14 Juin 2020
Le héros porte une armure, le saint est nu. Or l’armure, en même temps qu’elle préserve des coups, interdit le contact direct avec le réel et surtout l’accès à la troisième dimension qui est celle de l’amour surnaturel. Pour que les choses existent réellement pour nous, il faut qu’elles pénètrent en nous. D’où la nécessité d’être nu : rien ne peut entrer en nous si l’armure nous protège à la fois contre les blessures et contre la profondeur qu’elles délivrent. Tout péché est un attentat contre la troisième dimension, une tentative pour ramener sur le plan de l’irréel, de l’indolore, un sentiment qui voudrait pénétrer dans la profondeur. C’est là une loi rigoureuse : on diminue d’autant plus sa propre souffrance qu’on exténue davantage en soi la communion intime et directe avec le réel. A la limite, la vie s’étale toute en surface : on ne souffre pas plus qu’en rêve, car l’existence, ramenée à deux dimensions, devient plate comme un songe.

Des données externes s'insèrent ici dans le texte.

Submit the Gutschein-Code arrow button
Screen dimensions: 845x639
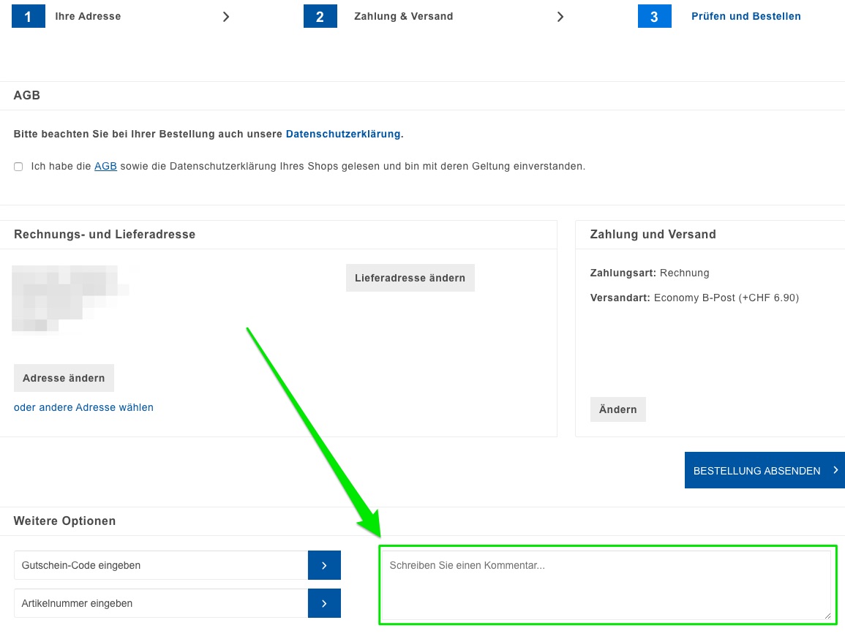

Il en va de même pour les consolations, les illusions, les vantardises, et toutes les réactions compensatrices par lesquelles nous essayons de combler les vides que la morsure du réel creuse en nous. Tout vide, tout creux, implique en effet la présence de la troisième dimension ; on ne rentre pas dans une surface, et boucher un vide équivaut à se réfugier, à s’isoler en surface. L’adage de la vieille physique : « La nature a horreur du vide », s’applique rigoureusement en psychologie. Mais la grâce a précisément besoin de ce vide pour enter en nous.
Gustave Thibon, Introduction à La pesanteur et la grâce, de Simone Weil, Plon, Paris, 1948, pp. XVII-XVIII.